In the end, terrorists never win.
With a bit of smoke, a couple loud pops, and first responders dressed head to toe in protective gear, Edith Kanakaole Tennis Stadium became the epicenter of a simulated terrorist attack on Thursday.
The event, which included over two dozen volunteers, was part of an annual drill with county agencies, the National Guard and Hilo Medical Center all participating.
This year’s scenario involved a chemical and conventional attack by an eco-terrorist on a large event, dubbed the Mango Festival, said Maj. Alvin Sato of the Hawaii National Guard.
The mock event included apprehension of the terrorist at the National Guard Armory.
Initially, organizers were using the Merrie Monarch festival, which uses the stadium, as the event in the simulation.
Darryl Oliveira, county Civil Defense administrator, said he made the request to change the name as to not give the impression that any particular event is vulnerable.
“We don’t want the public to think there is any concern for Merrie Monarch when there really isn’t,” he said.
Overall, Oliveira said the drill went well, and said the simulation helps responders train for any emergency event.
“There is tremendous value to exercises like this,” he said. “It allows us to work together and get familiar with one another’s operations.”
Organizers used smoke to simulate a chemical attack at the north end of the stadium as a half dozen volunteers pretended to lie wounded. Some went into full acting mode, twitching and groaning in pain.
A couple loud pops simulated the detonation of bombs at the south end.

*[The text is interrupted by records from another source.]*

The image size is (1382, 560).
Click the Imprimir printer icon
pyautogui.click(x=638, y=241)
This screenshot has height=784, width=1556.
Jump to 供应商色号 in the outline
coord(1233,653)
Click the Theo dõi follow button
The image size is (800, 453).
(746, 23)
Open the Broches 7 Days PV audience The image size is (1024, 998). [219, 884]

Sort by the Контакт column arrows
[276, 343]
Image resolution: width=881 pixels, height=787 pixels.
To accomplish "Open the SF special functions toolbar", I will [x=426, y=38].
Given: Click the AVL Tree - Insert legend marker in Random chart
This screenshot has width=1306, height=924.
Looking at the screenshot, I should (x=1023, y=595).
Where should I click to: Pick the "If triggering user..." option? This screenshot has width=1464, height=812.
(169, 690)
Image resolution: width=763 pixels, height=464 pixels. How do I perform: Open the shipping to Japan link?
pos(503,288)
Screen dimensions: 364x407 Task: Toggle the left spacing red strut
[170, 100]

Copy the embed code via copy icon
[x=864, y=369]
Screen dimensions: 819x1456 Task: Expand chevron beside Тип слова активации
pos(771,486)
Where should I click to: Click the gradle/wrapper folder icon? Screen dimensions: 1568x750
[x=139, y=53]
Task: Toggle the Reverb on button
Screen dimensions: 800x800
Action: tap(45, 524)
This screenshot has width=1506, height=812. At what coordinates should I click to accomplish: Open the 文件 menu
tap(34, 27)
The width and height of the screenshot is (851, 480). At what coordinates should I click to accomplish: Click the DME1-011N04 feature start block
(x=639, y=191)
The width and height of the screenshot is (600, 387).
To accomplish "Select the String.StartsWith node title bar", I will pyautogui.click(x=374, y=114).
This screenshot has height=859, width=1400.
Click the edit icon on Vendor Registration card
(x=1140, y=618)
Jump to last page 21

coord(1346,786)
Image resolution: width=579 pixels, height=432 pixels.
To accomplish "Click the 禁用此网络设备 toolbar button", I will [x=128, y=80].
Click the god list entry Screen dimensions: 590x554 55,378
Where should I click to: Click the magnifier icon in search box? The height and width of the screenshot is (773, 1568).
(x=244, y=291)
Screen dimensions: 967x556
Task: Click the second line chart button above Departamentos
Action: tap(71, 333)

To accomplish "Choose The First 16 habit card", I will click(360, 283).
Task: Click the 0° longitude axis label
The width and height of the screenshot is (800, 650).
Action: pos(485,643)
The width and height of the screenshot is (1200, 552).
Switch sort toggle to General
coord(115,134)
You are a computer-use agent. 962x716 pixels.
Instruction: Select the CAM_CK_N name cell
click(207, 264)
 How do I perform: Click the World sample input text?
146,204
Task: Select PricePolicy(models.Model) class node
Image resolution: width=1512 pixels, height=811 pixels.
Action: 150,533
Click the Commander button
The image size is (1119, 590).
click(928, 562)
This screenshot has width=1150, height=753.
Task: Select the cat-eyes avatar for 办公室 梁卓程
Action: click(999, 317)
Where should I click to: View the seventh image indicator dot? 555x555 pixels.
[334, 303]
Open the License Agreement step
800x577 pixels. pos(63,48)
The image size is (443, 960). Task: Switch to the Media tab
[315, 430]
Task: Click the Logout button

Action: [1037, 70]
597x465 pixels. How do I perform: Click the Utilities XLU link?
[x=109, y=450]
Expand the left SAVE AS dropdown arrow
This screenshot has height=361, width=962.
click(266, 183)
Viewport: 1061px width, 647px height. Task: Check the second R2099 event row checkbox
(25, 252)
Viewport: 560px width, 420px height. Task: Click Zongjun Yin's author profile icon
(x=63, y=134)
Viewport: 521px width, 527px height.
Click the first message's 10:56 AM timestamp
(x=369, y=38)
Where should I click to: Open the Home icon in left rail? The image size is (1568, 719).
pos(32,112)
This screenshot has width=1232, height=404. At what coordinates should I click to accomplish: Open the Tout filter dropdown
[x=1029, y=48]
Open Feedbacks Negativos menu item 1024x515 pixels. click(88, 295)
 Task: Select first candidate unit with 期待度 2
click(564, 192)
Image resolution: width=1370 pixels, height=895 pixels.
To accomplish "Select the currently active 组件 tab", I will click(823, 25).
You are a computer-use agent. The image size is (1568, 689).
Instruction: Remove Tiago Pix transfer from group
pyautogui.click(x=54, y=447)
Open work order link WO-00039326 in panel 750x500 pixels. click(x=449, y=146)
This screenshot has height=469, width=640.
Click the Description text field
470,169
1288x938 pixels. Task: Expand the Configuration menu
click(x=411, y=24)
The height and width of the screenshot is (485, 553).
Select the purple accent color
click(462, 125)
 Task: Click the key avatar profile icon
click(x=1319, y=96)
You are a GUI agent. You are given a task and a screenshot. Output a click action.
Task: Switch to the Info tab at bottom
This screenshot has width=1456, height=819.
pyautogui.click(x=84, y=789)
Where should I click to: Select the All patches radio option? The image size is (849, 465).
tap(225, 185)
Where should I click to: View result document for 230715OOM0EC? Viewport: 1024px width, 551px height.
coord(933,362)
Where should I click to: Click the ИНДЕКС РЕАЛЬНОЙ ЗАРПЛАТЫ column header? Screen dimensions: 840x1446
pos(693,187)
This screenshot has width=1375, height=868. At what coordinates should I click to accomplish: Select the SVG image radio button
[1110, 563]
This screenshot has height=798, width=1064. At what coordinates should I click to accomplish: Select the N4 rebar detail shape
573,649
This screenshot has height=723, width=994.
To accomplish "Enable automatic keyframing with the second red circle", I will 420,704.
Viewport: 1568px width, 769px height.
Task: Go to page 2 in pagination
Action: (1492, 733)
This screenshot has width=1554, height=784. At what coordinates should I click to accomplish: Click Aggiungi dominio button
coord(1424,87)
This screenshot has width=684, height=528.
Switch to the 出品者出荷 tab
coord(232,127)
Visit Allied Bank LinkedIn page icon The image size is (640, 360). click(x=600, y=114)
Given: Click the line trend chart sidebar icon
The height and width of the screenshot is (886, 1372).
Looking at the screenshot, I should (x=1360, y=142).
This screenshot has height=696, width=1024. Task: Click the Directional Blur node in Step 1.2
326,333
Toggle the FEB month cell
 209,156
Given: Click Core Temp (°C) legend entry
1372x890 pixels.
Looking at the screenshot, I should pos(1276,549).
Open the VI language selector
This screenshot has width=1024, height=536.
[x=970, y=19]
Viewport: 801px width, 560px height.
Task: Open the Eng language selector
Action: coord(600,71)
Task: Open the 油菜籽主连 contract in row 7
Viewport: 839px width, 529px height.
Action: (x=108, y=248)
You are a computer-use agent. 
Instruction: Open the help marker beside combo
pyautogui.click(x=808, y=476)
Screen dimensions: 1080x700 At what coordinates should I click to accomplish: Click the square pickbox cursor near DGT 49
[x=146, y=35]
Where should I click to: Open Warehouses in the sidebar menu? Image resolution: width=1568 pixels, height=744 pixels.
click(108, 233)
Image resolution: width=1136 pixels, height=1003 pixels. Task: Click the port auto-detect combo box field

One of the volunteers, Alina Patterson of Hilo, made sure to seem realistic.
Patterson said she was told to pretend she was having a seizure, and shook as emergency responders pulled her from the scene.
“You are trying to make it feel as real as you can,” she said.
Patterson said she was also supposed to simulate vomiting. But there was no spewing at the scene. She said she used coughing instead to mimic the symptom.
The event also involved activation of county Civil Defense’s emergency operations center and triage locations at the hospital.
The hospital simulated treating 18 patients with injuries from the attack, said Holly Kaakimaka, human resources director.
The hospital was prepared for about 40 volunteers, but not all could make it.
Still, Kaakimaka said the event was helpful to prepare for any emergency, whether a natural disaster or a terrorist attack.
“I think Hilo is a location where we could see more emergencies,” she said, adding that the drills help the community be “prepared in the event something really happens.”